I couldn’t help but think that if we had not come home that day, she would still be here with us now. I couldn’t throw up. Or cry. But Whisper was gone. And gone to… I couldn’t even bear the thought of where she had gone to without my dinner trying to come back up. My mouth got that horrible watery feeling and then I started to gag on the thoughts that were catching in the back of my throat. I was sick to my stomach with disgust and grief, but I was terrified of Dad and what more he would do. He would know if I got sick and then things would end up being even worse.
Wendi is very excited about her debut novel and current work in progress, Detached, which is a psychological horror novel. She is preparing the very intense process of beginning submissions to publishers. When asked how she gets from start to finish, she explained it this way: “Normally an idea, or group of ideas forms in my head and I write it down so I don’t forget. Then when I have the time I figure out all the details like the premise, theme, hook, trigger, climax, antagonist, protagonist, etc. which gives me a great outline usually to work with.”
Researching? She said this when I asked her about that: “For Detached I did a couple of interviews with people that I knew had some bad experiences in life. I also had to Google what human tasted like, what turpentine would do to a person if ingested, and other strange things that would have the police really starting to wonder about me if they ever looked at the history on my computer.”
I love to know about the characters authors breath life into. So, I asked Wendi about one of her characters. She told me this: “Emily Fleischer is my main character and the protagonist of Detached. Most people have nightmares in their lives, but this poor 11-year-old girl lives them every day. She is quite strong emotionally, though that is put to the test with the struggles that she faces. She loves her siblings, loves to write, is afraid of her doll, doesn’t mind housework, and that’s just a little about her.”
Wendi’s reply to, “How do you balance your time” was quite funny. She said, “Ha ha…. I have six children and a live-in mother-in-law that I care for. I also have an editing business so I edit for other authors throughout the day and after everyone goes to bed at night. I write as I can between playing taxi, Mom, personal shopper, nurse, editor, etc. Most times I stay up late at night to do the things that I really want.”
Authors that inspire Wendi are Stephen King and Dean Koontz.
She said she has always dreamed of becoming a published author. Regarding the complex world of marketing, Wendi said, “So far my marketing strategies have been social networking, creating my own website, and word-of-mouth. I have also done a couple of author interviews for other websites. Once my book is actually published I plan to do plenty of book-signings and interviews (hopefully including t.v. and radio).”

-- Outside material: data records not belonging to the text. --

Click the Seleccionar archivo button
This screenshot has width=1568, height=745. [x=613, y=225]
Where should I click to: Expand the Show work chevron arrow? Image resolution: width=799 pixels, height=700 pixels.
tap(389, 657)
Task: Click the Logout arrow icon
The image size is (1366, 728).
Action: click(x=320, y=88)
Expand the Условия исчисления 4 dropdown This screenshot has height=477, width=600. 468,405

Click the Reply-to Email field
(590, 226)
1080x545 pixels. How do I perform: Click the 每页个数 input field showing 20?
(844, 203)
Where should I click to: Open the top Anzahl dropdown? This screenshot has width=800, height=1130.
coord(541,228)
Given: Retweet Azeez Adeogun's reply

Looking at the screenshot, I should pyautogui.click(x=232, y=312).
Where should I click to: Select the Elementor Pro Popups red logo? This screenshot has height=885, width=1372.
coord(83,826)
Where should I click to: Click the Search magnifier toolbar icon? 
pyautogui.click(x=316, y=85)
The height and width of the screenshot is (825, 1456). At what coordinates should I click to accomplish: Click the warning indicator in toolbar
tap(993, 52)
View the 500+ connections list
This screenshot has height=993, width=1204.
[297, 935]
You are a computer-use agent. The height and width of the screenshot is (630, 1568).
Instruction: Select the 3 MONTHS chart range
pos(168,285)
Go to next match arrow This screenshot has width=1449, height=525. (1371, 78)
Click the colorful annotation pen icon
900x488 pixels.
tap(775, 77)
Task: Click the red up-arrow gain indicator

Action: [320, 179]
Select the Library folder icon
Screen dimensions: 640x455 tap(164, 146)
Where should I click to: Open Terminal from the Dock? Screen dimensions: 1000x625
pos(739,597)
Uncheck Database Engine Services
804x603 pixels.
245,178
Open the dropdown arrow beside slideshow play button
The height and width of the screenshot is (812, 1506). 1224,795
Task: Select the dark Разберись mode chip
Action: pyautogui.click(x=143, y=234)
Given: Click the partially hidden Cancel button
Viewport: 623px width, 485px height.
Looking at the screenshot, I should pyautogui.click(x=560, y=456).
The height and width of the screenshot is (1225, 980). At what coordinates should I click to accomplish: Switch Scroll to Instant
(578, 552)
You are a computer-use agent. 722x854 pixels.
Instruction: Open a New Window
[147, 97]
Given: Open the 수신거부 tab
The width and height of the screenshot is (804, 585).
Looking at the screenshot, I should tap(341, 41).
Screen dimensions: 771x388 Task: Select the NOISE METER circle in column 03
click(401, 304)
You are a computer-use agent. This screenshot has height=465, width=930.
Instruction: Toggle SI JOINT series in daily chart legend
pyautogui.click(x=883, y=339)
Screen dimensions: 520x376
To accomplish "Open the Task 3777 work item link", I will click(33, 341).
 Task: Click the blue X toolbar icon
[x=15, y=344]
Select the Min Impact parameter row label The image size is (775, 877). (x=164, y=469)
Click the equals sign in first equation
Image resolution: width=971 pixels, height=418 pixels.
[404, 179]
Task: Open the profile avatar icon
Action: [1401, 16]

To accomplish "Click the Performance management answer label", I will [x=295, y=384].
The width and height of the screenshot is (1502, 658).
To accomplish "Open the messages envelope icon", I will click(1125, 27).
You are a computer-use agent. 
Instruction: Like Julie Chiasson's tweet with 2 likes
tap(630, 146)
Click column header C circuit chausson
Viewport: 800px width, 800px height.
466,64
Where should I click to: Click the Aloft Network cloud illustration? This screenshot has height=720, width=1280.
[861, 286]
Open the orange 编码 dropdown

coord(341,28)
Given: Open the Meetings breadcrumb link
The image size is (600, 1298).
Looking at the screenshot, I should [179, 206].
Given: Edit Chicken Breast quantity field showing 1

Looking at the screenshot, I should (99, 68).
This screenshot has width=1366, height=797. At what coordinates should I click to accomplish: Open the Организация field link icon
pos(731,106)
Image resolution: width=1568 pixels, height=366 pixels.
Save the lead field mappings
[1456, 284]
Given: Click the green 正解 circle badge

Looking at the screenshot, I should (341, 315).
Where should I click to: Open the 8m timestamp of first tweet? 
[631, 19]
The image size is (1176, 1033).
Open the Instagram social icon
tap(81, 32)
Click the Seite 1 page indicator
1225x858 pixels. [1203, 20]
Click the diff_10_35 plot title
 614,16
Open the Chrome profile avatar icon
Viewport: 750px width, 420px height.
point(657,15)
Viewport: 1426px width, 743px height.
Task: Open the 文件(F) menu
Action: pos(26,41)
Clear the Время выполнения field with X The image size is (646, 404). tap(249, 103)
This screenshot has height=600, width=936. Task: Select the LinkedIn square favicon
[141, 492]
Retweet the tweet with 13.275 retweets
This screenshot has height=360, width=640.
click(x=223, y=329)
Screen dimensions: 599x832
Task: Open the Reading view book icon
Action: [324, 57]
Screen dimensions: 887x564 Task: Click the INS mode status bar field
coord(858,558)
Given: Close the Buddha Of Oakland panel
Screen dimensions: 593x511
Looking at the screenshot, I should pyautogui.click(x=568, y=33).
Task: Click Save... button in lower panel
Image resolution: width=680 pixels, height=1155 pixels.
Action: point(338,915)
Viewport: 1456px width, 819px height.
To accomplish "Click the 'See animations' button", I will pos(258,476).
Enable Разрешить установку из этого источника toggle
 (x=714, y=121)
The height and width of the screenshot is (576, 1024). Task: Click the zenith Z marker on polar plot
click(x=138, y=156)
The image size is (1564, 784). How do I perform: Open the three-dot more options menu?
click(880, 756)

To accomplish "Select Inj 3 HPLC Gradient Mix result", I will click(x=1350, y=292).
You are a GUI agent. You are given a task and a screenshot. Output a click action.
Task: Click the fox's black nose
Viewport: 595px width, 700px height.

Her one wish: “I hope to become the female equivalent to Stephen King, so my wish would be for people to love my work and eagerly anticipate what comes out next.” Charities she supports: Child based charities, The March For Dimes and The Burn Foundation Of CNY.
I asked Wendi where she gets her ideas for her work. She said, “Experiences of myself and others that I know, nightmares, random thoughts that pop into my head.” When asked about her vision, she said, “I’m just following my dreams and living my life…. Trying to raise my children and make the most out of life. I want my children to be able to see that you can do anything that you truly put your mind to.” The most important thing she wants others to know about her: “I don’t have time to waste on meaningless things. Everything that I do, I do with all of my heart and soul… including the book(s) that I am writing and will write.”
I want to thank Wendi for taking the time to talk to me about her aspirations. Thank you all for reading and following!